German Nuclear Plant Infected With Computer Virus (reuters.com)
archatheist shares a Reuters report: A nuclear power plant in Germany has been found to be infected with computer viruses, but they appear not to have posed a threat to the facility's operations because it is isolated from the Internet, the station's operator said on Tuesday. The Gundremmingen plant, located about 120 km (75 miles) northwest of Munich, is run by the German utility RWE. The viruses, which include "W32.Ramnit" and "Conficker", were discovered at Gundremmingen's B unit in a computer system retrofitted in 2008 with data visualization software associated with equipment for moving nuclear fuel rods, RWE said.
Specifically, it was the control board in a crane. That controller not connected to anything else, it is a standalone locally controlled item.
Yes, the fuel transfer equipment is basically cranes and such to move the fuel in and out of the plant and into spent fuel pools. It has nothing to do with the control board which controls the reactor.
Windows doesn't run nuclear power plants. Windows displays a HMI that allows operators to interact with a specific control system with specifically custom coded control routines which run nuclear power plants. Nothing against that in the license.
Now that that misconception is out of the way, please tell me what I should run instead of Windows, then tell me which manufacturer of industrial control systems offers such a product. Every major manufacturer of industrial control systems switched to Windows many years ago for their HMIs, more recently even back end servers have switched to Windows too.
I work in the automation industry. PC-based control is very common now, and is increasing in popularity, and yes you have to firewall those systems off from the network, or air-gap them, depending on the threat model. However, even an air-gapped control system needs to have maintenance people move files on and off of it. In the typical PLC-based system there's typically a laptop with the programming software on it which you have to hook up to the PLC to program, debug, troubleshoot, etc. The fact is, a PC-based control system sometimes has advantages because the PC has the programming software on it and doesn't leave the controlled area. Still, people want to copy files, so you have to defend air-gapped systems anyway. It's a tough problem, and one that the major control system manufacturers aren't providing any assistance to help us solve either. Remember, most controls people have electrical/mechanical engineering degrees. In a large plant it should be IT's job to come up with security procedures as the automation people just aren't qualified.
"I have never let my schooling interfere with my education." - Mark Twain
The systems were setup in 2008. They probably do run Windows XP.
And don't forget that most industrial control systems are not modified after installation. Vendors are notoriously reluctant to support any changes at all, including basic OS updates.
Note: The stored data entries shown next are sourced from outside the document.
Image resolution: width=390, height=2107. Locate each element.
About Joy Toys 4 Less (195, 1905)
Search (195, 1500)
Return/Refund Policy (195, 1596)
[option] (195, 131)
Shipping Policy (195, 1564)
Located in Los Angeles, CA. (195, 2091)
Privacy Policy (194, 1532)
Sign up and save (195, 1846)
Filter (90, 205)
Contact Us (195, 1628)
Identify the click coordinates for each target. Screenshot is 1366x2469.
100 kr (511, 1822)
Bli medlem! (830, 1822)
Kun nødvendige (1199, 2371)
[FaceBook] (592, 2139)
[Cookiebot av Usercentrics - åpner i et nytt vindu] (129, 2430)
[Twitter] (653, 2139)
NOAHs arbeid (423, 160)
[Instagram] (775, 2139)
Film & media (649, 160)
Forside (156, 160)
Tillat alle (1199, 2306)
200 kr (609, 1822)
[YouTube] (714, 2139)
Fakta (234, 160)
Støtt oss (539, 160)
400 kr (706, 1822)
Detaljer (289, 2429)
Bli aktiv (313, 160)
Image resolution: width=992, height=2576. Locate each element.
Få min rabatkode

My employer has equipment connected to unpatched XP SP1 systems because the vendor won't support anything else, and the organization is not willing to spend $200K+ to replace machines that are doing their jobs.
They are standalone systems because of issues exactly like this one. If someone took an infected file over, it would be a long time before we noticed. There is no value in traditional antivirus without signature updates---which might be a consideration if the vendor supported it with antivirus in the first place.
This is what a lack of competition looks like. They don't have to support basic security measures because there are only one or two other companies in the world that make comparable equipment, and they offer the same level of support. So our security is screwed until the government decides to regulate it.
And nevermind all the man-hours we waste doing data transfers to/from these systems. That's just a cost of doing business.